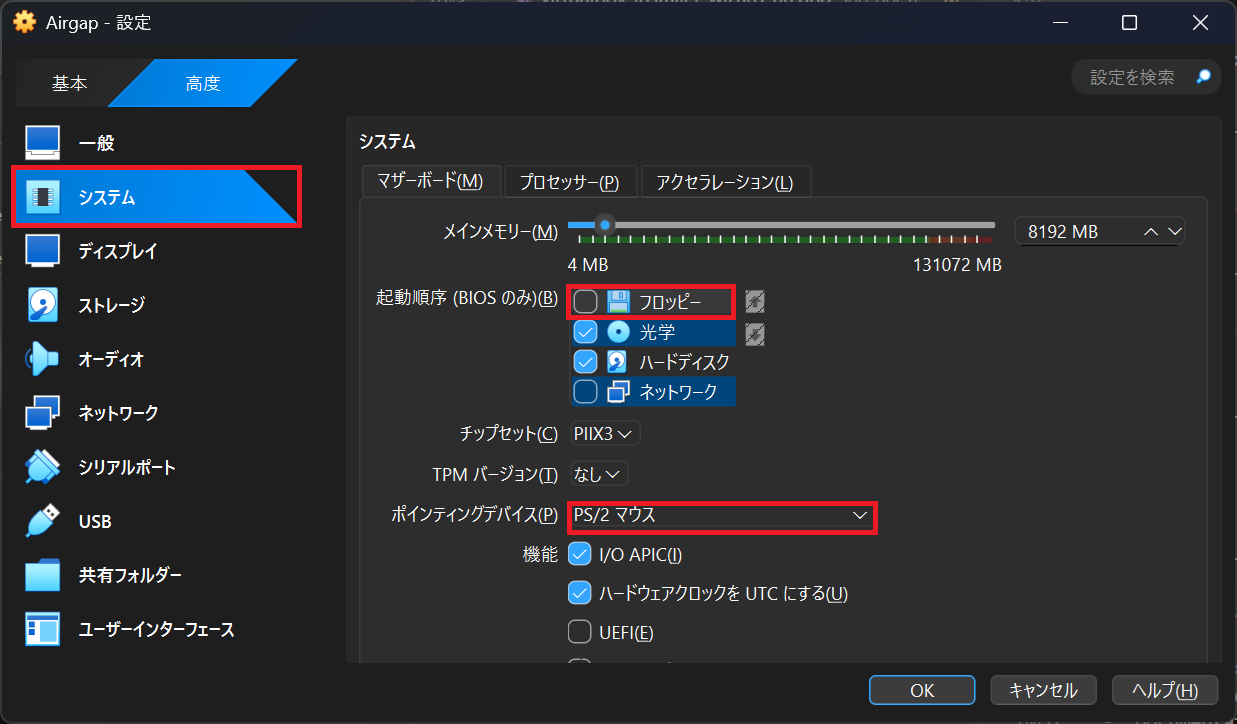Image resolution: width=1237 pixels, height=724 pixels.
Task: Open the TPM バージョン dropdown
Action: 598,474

==

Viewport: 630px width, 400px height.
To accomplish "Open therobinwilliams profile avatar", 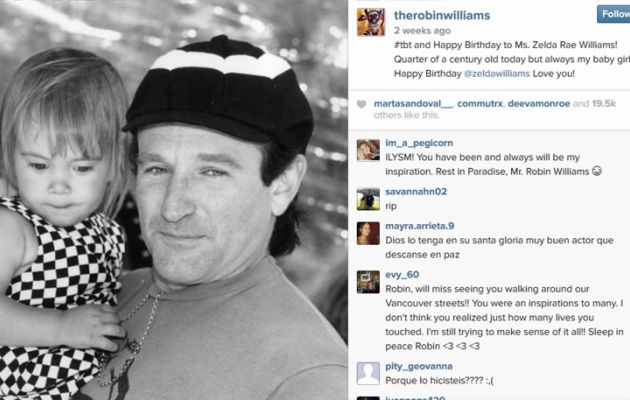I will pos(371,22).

# Problem to work on
Rewrite the rows starting with the line containing "Image resolution: width=1237" and going on through the line containing "Action: 598,474", swapping "dropdown" for "menu" and keeping everything else the same. Leave the pictures out.

# Output for this exercise
Image resolution: width=1237 pixels, height=724 pixels.
Task: Open the TPM バージョン menu
Action: 598,474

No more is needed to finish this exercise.